The 'fatus' of East Timor: stratigraphy and structure

[Truncated] Timor Island, situated approximately 600 km north of northwest Australia, is the orogenic product of the collision of the northern edge of the Australian continental plate with the Banda volcanic arc. Collision has produced a complex fold and thrust belt comprising rocks of the Australian continental margin, rocks of Asiatic affinity, and more recent synorogenic deposits. East Timor occupies the eastern half of Timor Island.

Across Timor Island, a strike-parallel chain of steep-sided limestone massifs, known locally as ‘fatus’, form high peaks in both East and West Timor. Despite many early workers observing most ‘fatu’ limestones to be dominantly Triassic in age, most modern literature follows the reconnaissance mapping of Audley-Charles (1968) in interpreting the fatus of East Timor as coherent blocks of Miocene limestone. This study is based on 6 months of detailed field mapping on and around the major fatus of East Timor, including: Mount Mundo Perdido, Mount Laritame, the Builo Range, Mount Bibileu, the Paitchau Range and Lake Iralalaru region, the Matebian Range, Mount Taroman, Mount Loelako, the Saburai Range and the greater Maliana basin region.
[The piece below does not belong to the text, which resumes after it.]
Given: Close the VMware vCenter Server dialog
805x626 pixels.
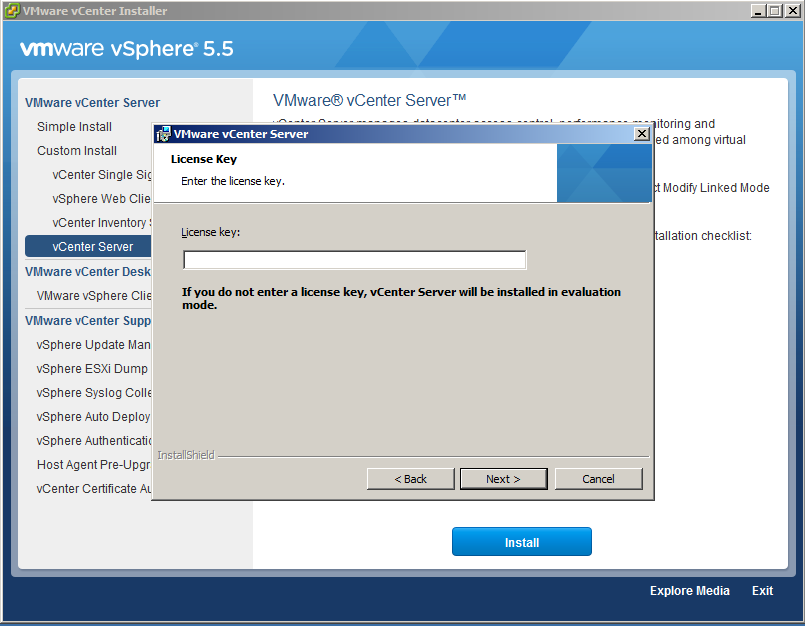Looking at the screenshot, I should (642, 134).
Findings from this study differ markedly with most current stratigraphic and structural interpretations of the fatus. The central regions of all fatus studied are observed to comprise either Late Triassic or Early Jurassic shallow water limestones of Australian affinity, associated with a complex range of other lithologies including Triassic-Jurassic interior-rift basin deposits, Cretaceous to Oligocene pelagites, limestones and volcanics of Asiatic affinity, and Plio- Pleistocene synorogenic deposits.

Detailed structural mapping shows that the fatus of East Timor are dominated by recent, high angle, oblique-slip and strike-slip faults present at all scales, that have been active into the Pleistocene and control the present-day topography. The fault architecture and stratigraphic distributions in the study areas are comparable to pop-up structures and pull-apart basins developed at restraining and releasing bends or step-overs in zones of strike-slip, both in scaled sandbox models, and strike-slip systems elsewhere in the world.